I genitori a mensa con i figli per provare i piatti biologici

25 Gennaio 2018

Nuovi menù al Vico studiati con medici ed esperti di Slow Food La scuola creerà un giardino botanico per scoprire le erbe

CHIETI. A pranzo con i figli al Convitto Vico. Oggi alle 13,30 i genitori degli alunni del Convitto potranno pranzare con loro nella mensa scolastica. Potranno così assaggiare le pietanze servite ai loro figli e anche conoscere i cardini del nuovo menù elaborato dalla scuola diretta da Paola Di Renzo.
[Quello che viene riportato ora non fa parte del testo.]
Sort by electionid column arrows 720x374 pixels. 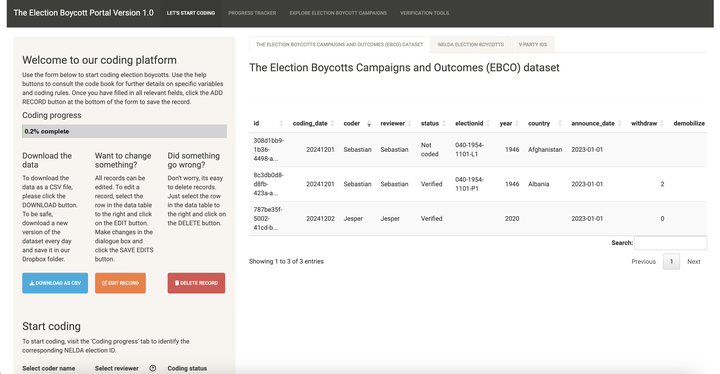tap(488, 123)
Il Convitto Vico è una delle poche scuole dotate di un servizio mensa interno. «In virtù di questa particolarità», dice il rettore Di Renzo, «è stato progettato un percorso di educazione alla sana alimentazione». La preside si è avvalsa della collaborazione con la presidenza regionale di Slow Food, rappresentata dall’avvocato Eliodoro D’Orazio, con il polo di formazione olistica di Sandra Matteucci con le esperte Alba Secondino e Maria Rosa Sisto e, infine, con lo chef del pane Massimo Tenisi.
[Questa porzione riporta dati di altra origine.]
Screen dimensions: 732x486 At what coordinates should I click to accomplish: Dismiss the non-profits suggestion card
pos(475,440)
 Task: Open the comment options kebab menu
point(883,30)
Il progetto è finalizzato a sensibilizzare non solo gli studenti ma anche i loro genitori a stili di vita salutari attraverso una serie di laboratori didattici per gli alunni e incontri su tematiche dedicate alla biodiversità, alla sostenibilità, alla tradizione e alla cultura che passano attraverso il cibo. Quanto al nuovo menù, si cercherà di rendere i genitori protagonisti insieme ai figli delle scelte nel campo dell’alimentazione e delle modalità di organizzazione del servizio mensa. Il Convitto Vico ha anche istituito una commissione mensa della quale fanno parte i genitori rappresentanti delle classi di scuola primaria, secondaria di primo grado e del liceo europeo. «L’obiettivo», sottolinea la Di Renzo, «è quello di collaborare tutti insieme a perseguire una sempre più alta qualità del servizio e a educare tutti al rispetto del cibo, delle culture, del territorio e del lavoro dei produttori. Per tale ragione il progetto prevede anche la creazione di un giardino botanico di erbe aromatiche, a ricalcare anche l’antica tradizione degli orti urbani, così presente a Chieti anche ai tempi dei padri Scolopi che abitavano la struttura del convitto».